8th Premier of the North West
- Incumbent
- Assumed office 14 June 2024
- Preceded by: Bushy Maape

Member of the North West Provincial Legislature
- Incumbent
- Assumed office December 2022

Deputy Provincial Chairperson of the African National Congress in the North West
- Incumbent
- Assumed office August 2022
- Chairperson: Nono Maloyi
- Preceded by: Sello Lehari

Personal details
- Born: 14 June 1970 (age 55)
- Party: African National Congress
- Nickname: Lazzy

= Lazarus Mokgosi =

South African politician (born 1970)

Lazarus "Lazzy" Mokgosi (born 14 June 1970) is a South African politician who has been the eighth Premier of the North West since June 2024 and a Member of the North West Provincial Legislature since December 2022. He is a member of the African National Congress (ANC) and in August 2022 was elected to a four-year term as Deputy Provincial Chairperson of the party's North West branch.

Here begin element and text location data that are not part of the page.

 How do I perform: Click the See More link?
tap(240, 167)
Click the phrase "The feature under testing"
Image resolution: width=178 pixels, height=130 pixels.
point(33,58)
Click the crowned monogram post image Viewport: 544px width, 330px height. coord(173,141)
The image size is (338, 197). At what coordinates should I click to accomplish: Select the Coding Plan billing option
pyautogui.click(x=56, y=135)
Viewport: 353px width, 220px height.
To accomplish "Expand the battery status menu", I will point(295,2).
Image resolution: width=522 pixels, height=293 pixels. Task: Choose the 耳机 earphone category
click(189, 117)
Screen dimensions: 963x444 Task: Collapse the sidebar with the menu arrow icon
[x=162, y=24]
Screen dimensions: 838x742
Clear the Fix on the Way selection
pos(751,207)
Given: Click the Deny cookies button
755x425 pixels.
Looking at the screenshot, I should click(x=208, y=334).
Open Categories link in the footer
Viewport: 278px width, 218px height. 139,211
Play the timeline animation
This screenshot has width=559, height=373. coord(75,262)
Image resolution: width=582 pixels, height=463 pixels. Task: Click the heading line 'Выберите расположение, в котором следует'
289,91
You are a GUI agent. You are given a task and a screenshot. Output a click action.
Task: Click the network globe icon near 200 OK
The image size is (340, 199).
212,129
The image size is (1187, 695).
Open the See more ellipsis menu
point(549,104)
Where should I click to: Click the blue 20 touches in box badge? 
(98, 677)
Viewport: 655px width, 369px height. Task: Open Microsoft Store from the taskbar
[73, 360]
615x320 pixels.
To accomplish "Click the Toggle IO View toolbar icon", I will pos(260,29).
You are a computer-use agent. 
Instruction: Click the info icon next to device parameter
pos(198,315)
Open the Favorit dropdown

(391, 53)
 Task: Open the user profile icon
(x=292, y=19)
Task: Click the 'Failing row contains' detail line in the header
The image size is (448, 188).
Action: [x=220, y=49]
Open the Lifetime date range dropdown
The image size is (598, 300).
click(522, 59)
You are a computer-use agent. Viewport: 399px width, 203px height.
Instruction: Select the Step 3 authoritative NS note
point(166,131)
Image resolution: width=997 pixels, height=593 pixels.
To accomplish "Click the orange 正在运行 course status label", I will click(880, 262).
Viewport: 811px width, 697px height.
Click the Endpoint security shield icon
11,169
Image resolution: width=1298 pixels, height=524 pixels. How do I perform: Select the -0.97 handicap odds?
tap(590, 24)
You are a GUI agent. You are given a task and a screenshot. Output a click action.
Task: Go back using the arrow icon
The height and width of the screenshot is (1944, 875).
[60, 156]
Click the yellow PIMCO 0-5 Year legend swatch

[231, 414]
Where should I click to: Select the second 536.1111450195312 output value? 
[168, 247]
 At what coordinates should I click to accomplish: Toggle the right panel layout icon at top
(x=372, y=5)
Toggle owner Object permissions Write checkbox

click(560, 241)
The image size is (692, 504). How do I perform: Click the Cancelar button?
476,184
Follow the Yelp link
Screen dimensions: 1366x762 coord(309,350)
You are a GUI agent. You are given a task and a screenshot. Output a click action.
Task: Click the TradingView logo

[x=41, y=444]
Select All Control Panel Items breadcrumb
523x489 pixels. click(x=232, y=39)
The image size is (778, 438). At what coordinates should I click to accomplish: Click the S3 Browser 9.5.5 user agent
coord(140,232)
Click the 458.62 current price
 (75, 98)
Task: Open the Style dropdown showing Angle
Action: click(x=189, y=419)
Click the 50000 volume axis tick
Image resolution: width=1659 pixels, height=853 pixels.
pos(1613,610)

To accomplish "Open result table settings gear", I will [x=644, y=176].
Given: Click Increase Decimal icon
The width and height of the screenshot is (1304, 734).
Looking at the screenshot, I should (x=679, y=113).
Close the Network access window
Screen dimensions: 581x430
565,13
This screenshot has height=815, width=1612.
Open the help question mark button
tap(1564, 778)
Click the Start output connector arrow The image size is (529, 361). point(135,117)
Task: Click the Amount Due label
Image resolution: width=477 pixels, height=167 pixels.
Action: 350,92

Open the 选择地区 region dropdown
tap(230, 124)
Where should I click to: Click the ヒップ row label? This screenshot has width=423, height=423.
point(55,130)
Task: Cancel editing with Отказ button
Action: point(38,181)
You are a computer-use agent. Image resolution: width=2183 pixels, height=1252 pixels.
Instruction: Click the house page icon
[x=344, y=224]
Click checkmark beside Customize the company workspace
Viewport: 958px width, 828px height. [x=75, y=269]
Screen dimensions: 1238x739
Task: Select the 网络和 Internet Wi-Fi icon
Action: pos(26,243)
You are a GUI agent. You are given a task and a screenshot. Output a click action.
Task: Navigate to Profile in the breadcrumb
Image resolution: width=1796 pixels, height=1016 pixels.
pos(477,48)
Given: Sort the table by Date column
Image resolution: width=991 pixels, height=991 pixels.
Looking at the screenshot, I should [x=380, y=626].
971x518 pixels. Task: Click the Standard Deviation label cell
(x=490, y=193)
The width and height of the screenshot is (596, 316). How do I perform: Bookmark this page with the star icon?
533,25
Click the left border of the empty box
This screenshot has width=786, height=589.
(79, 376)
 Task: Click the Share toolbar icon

According to City Press, Mokgosi was elected to the party office on a slate of candidates aligned to Nono Maloyi, who was elected ANC Provincial Chairperson at the same party elective conference. Mokgosi won the position in a contest against Paul Sebegoe; he received 353 votes against Sebego's 311. He was sworn into the provincial legislature in December, reportedly after the ANC amended its party list to elevate him. He filled a casual vacancy arising from the resignation of Wendy Matsemela earlier that month.

Mokgosi joined the Provincial Executive Council in July 2023, taking over as the MEC for Social Development from Boitumelo Moiloa. Following the 2024 general election, Mokgosi was promoted to premier, succeeding Bushy Maape.